DEADZONE_DB_OFFLINE=1refuses to guess. Verification failures in the scraper drop the doc, not the run.
Install (pick one; they all converge on the same binary)
# macOS Apple Silicon — the one-liner
brew install laradji/deadzone/deadzone
# Linux — resolve the latest tag once, then pick a flavor
VERSION=$(curl -fsSL https://api.github.com/repos/laradji/deadzone/releases/latest | grep '"tag_name"' | cut -d'"' -f4)
ARCH=amd64 # or arm64
# self-mounting AppImage
curl -L -O "https://github.com/laradji/deadzone/releases/download/${VERSION}/deadzone_${VERSION}_linux_${ARCH}.AppImage"
chmod +x "deadzone_${VERSION}_linux_${ARCH}.AppImage"

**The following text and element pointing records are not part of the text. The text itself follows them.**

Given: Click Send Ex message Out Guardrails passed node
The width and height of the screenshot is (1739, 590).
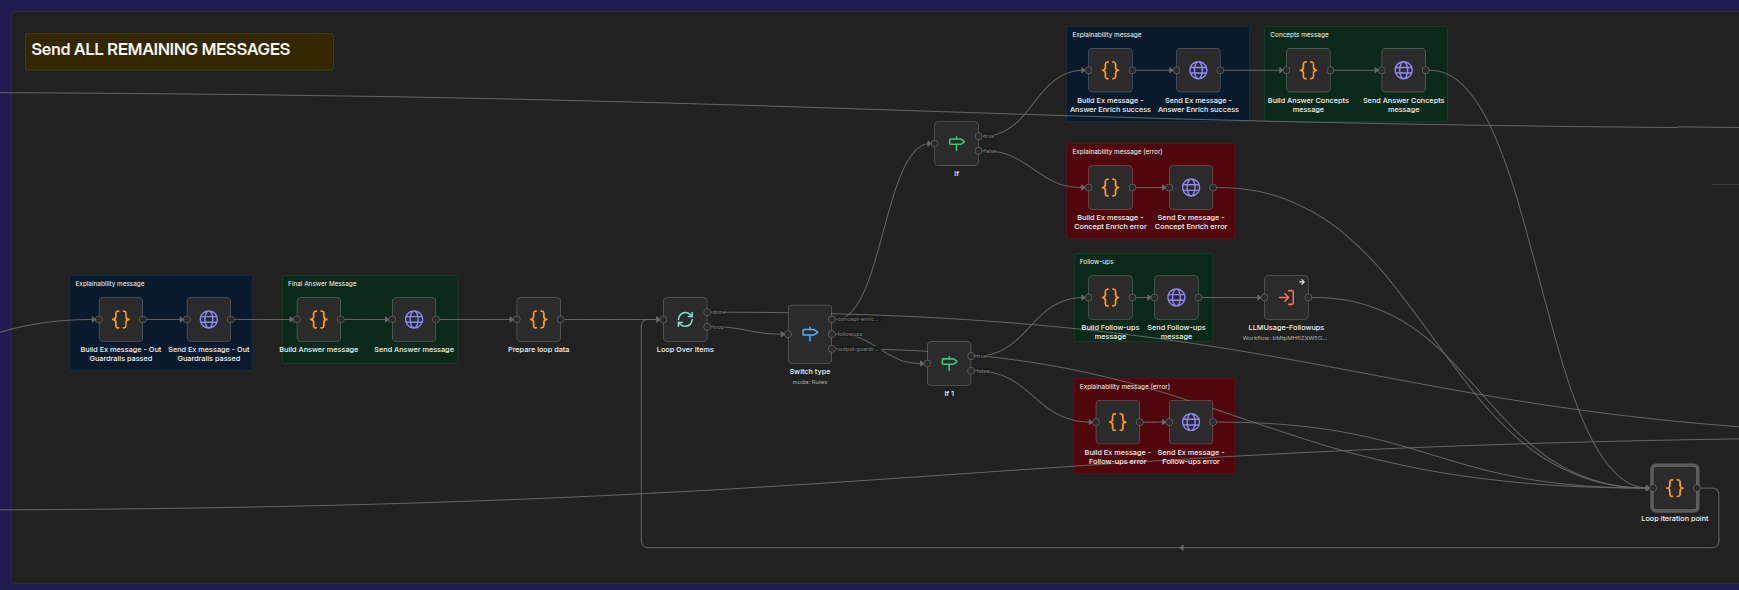Looking at the screenshot, I should pyautogui.click(x=209, y=319).
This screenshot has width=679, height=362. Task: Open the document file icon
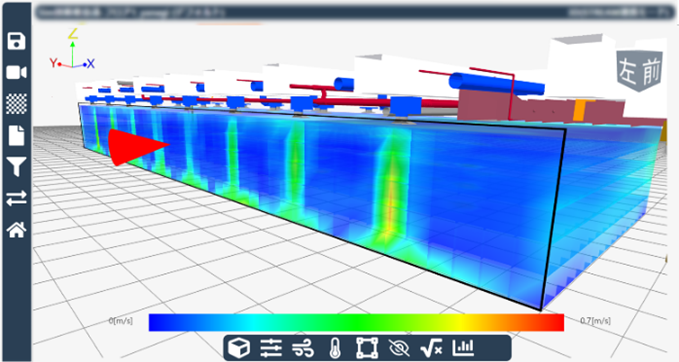tap(16, 136)
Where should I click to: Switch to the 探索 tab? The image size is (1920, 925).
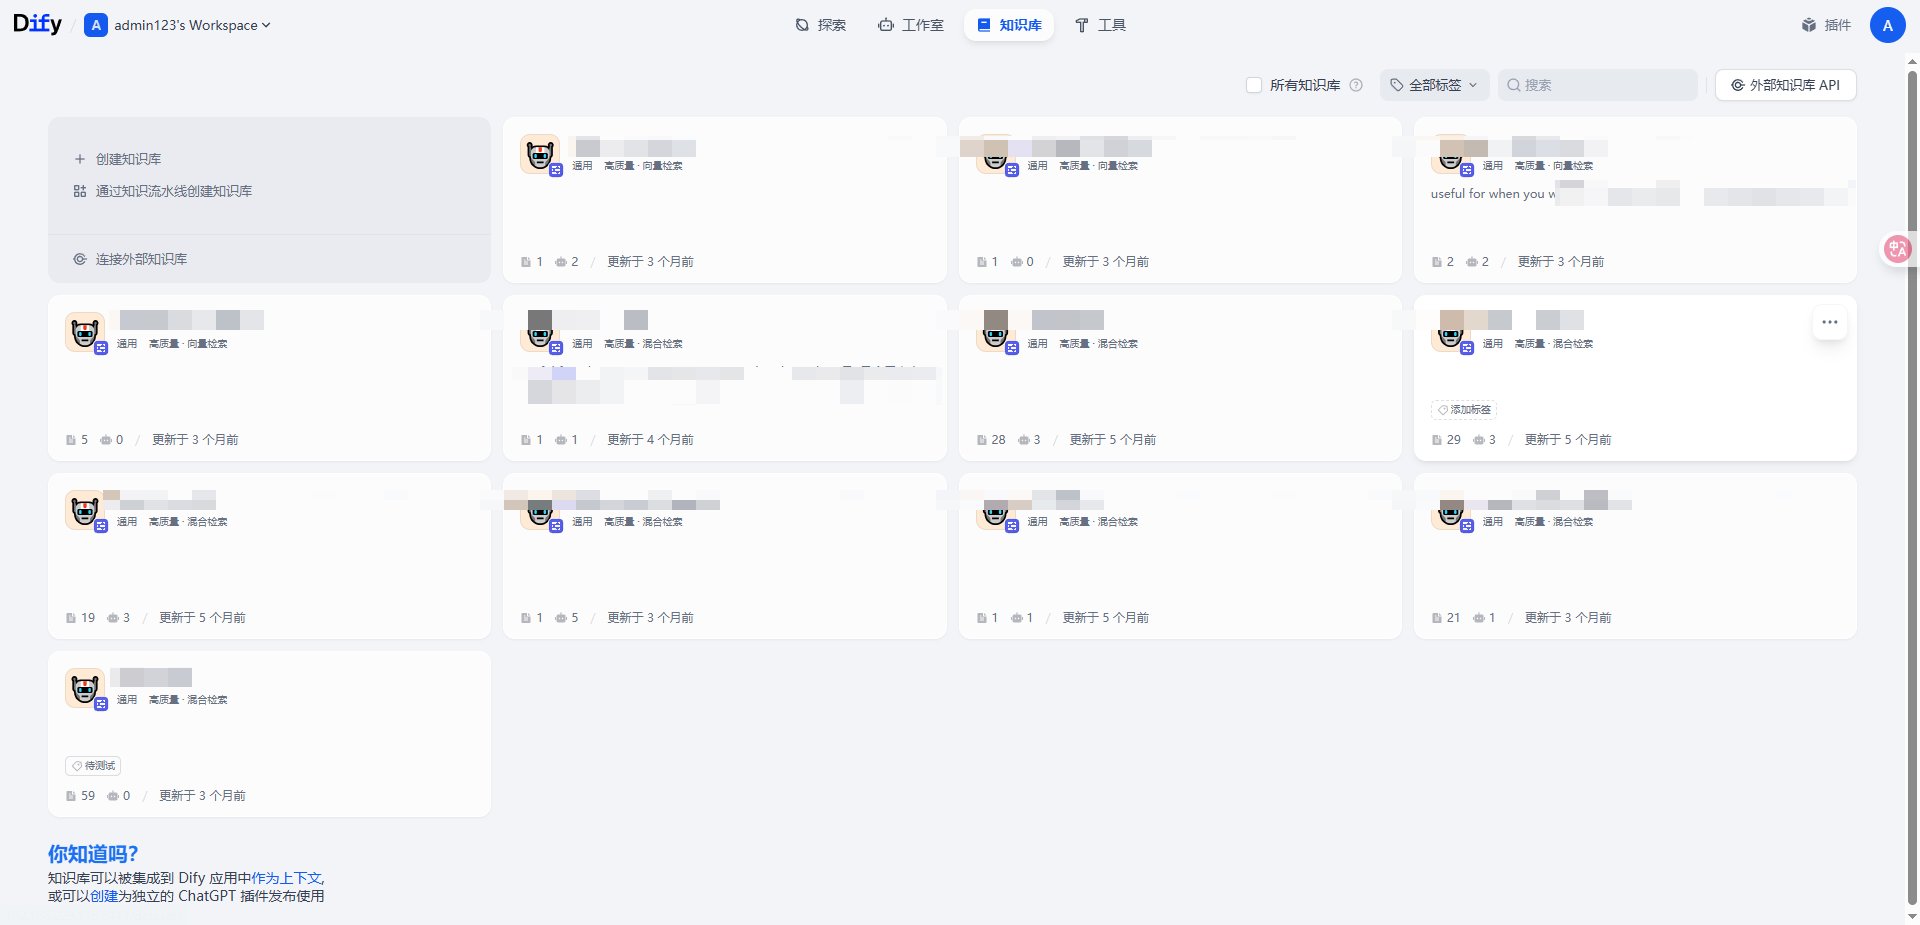click(820, 25)
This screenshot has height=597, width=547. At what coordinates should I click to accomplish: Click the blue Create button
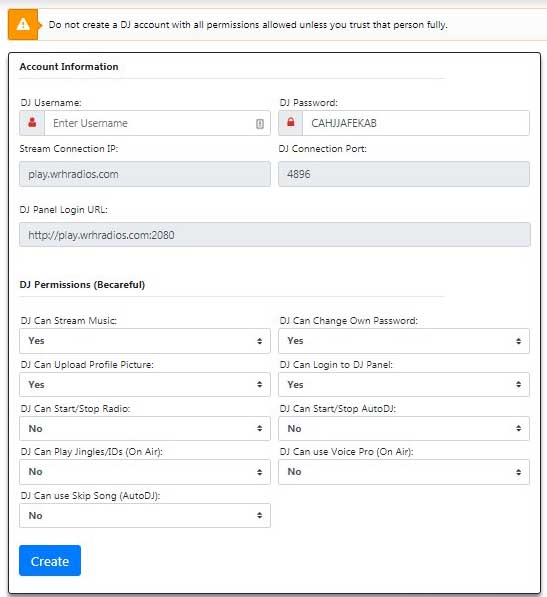[x=50, y=560]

mv "deadzone_${VERSION}_linux_${ARCH}.AppImage" deadzone
# or plain tarball (no FUSE needed)
curl -L "https://github.com/laradji/deadzone/releases/download/${VERSION}/deadzone_${VERSION}_linux_${ARCH}.tar.gz" \
| tar xz --strip-components=1
Both flavors land a deadzone executable in your current directory, so the ./deadzone server snippet below works as-is.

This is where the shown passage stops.